Superior Court of New Jersey, Appellate Division
Sep 20, 2021
No. A-1997-19 (App. Div. Sep. 20, 2021)

Opinion

A-1997-19

09-20-2021

PATRICK TRAINOR, Plaintiff-Appellant, v. CHRYSLER CAPITAL, SANTANDER CONSUMER USA HOLDING, INC., TETERBORO AUTOMALL, d/b/a TETERBORO CHRYSLER JEEP, FCA U.S. LLC, GENERAL SALES MANAGER TETERBORO CHRYSLER JEEP, and SPECIAL FINANCE MANAGER TETERBORO CHRYSLER JEEP, Defendants-Respondents.

Patrick Trainor, appellant pro se. Fontana &Napolitano, LLP, attorneys for respondents Santander Consumer USA Inc., d/b/a Chrysler Capital, Santander Consumer USA Holdings Inc., and FCA US, LLC (Ryan Napolitano, on the brief). Breslin and Breslin, PA, attorneys for respondent Teterboro Automall, Inc. (E. Carter Corriston, Jr., on the brief).


NOT FOR PUBLICATION WITHOUT THE APPROVAL OF THE APPELLATE DIVISION

Submitted October 1, 2020

On appeal from the Superior Court of New Jersey, Law Division, Bergen County, Docket No. L-2473-19.

Patrick Trainor, appellant pro se.

Fontana &Napolitano, LLP, attorneys for respondents Santander Consumer USA Inc., d/b/a Chrysler Capital, Santander Consumer USA Holdings Inc., and FCA US, LLC (Ryan Napolitano, on the brief).

Breslin and Breslin, PA, attorneys for respondent Teterboro Automall, Inc. (E. Carter Corriston, Jr., on the brief).

Before Judges Fuentes and Firko.

OPINION

FUENTES, P.J.A.D.

On February 25, 2016, plaintiff Patrick Trainor purchased a new Chrysler 200 Sedan from defendant Teterboro Chrysler Dodge Jeep and Ram (Teterboro Automall) for the amount of $33, 361.03. Plaintiff financed the purchase through a retail installment contract offered by defendant Chrysler Capital that charged an interest rate of 19.90%. The loan was payable over seven years. Both the purchase contract and loan agreement include arbitration provisions empowering either party to adjudicate any disputes that arise from these contracts by an arbitrator selected by the American Arbitration Association. The trial court granted defendants to enforce the arbitration provisions. We affirm.

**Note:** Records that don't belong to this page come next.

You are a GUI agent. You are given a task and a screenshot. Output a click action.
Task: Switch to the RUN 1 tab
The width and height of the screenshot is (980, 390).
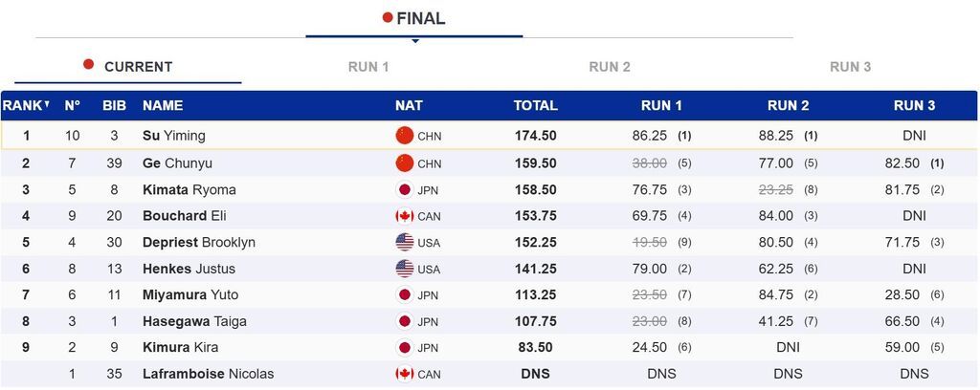coord(368,67)
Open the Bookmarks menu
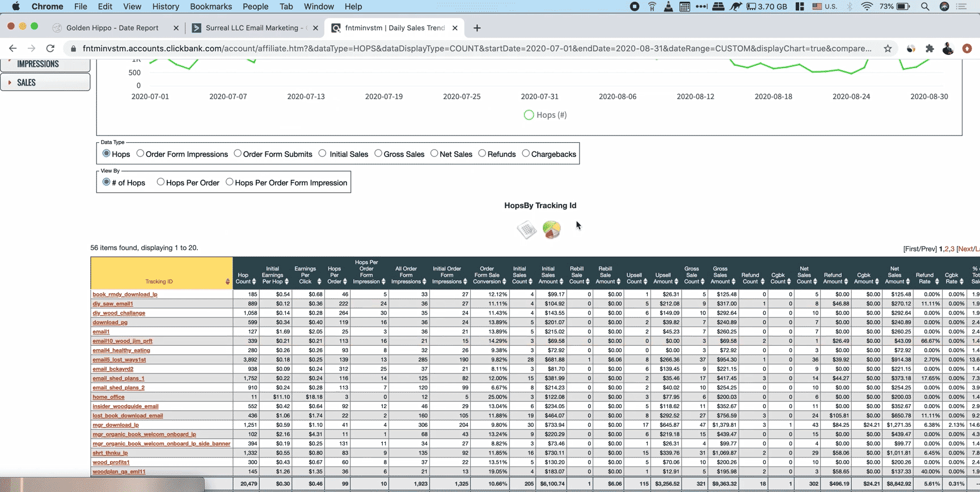Viewport: 980px width, 492px height. point(210,7)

On March 20, 2019, plaintiff, who is an attorney licensed to practice in this State, filed a civil action against defendants Teterboro Automall and Chrysler Capital, alleging violations of the Consumer Fraud Act, N.J.S.A. 56:8-1 to -195 and the Truth in Consumer Contract, Warranty and Notice Act, N.J.S.A. 56:12-14 to 18. After overcoming certain initial difficulties involving service of process, defendants filed their responsive pleadings.

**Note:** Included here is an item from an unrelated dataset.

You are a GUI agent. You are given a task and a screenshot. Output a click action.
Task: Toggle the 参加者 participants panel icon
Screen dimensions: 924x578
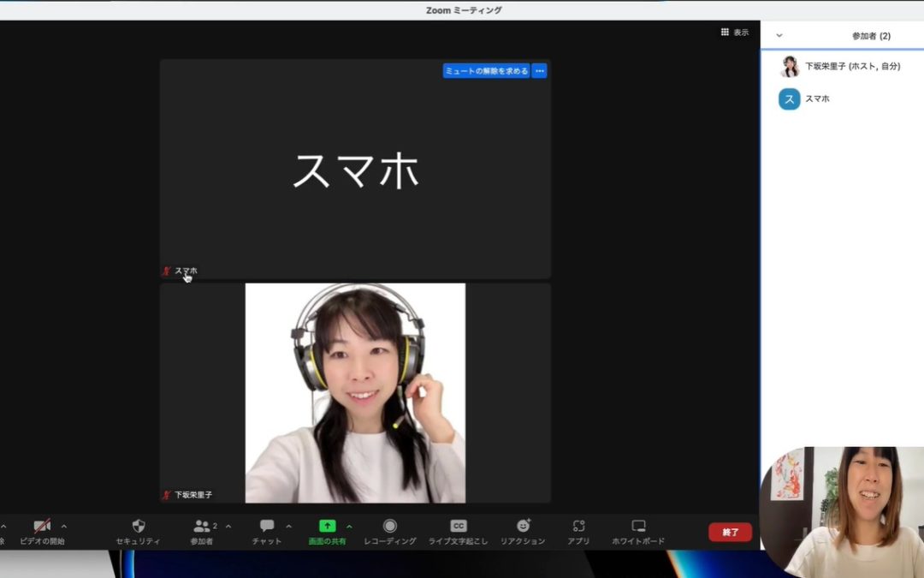click(x=202, y=526)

Teterboro Automall moved before the Law Division to enforce the purchase contract's arbitration provision and dismiss plaintiff's cause of action. The matter came for oral argument before Judge Rachelle L. Harz on August 23, 2019. Plaintiff argued against the motion. Judge Harz granted Teterboro Automall's motion and entered an order that same day dismissing plaintiff's complaint and referring the matter for resolution before an arbitrator.

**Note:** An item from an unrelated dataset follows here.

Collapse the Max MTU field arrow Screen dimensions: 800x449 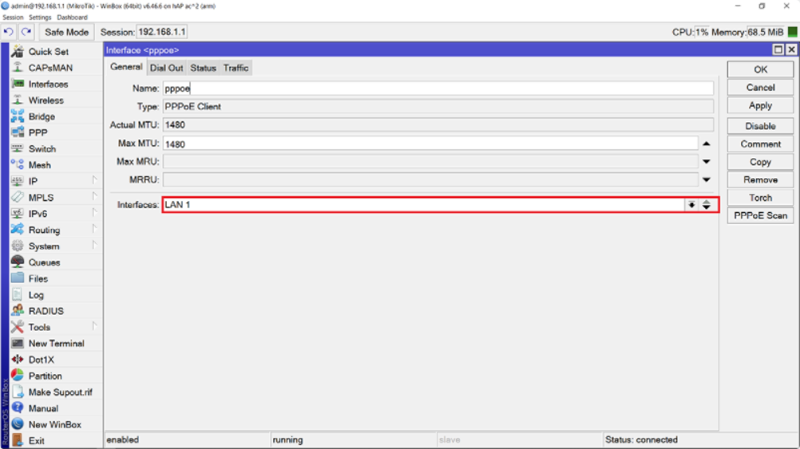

Judge Harz found "the provision that contains the agreement to arbitrate is clear in its language. It states that the consumer is agreeing to waive its right to seek relief in the courts twice. The consumer is informed of the legal effect of the arbitration agreement." She also noted that the contract urges the consumer to "[r]ead the following arbitration provision carefully. It limits your rights, including your right to maintain a court action."

In an order entered on December 6, 2019, Judge Harz also dismissed plaintiff's claims against Chrysler Capital and referred the matter to arbitration. The judge included a handwritten notation located below her signature that stated: "This entire case is referred to AAA. This case is dismissed. Oral argument. [R]easons set forth on the record."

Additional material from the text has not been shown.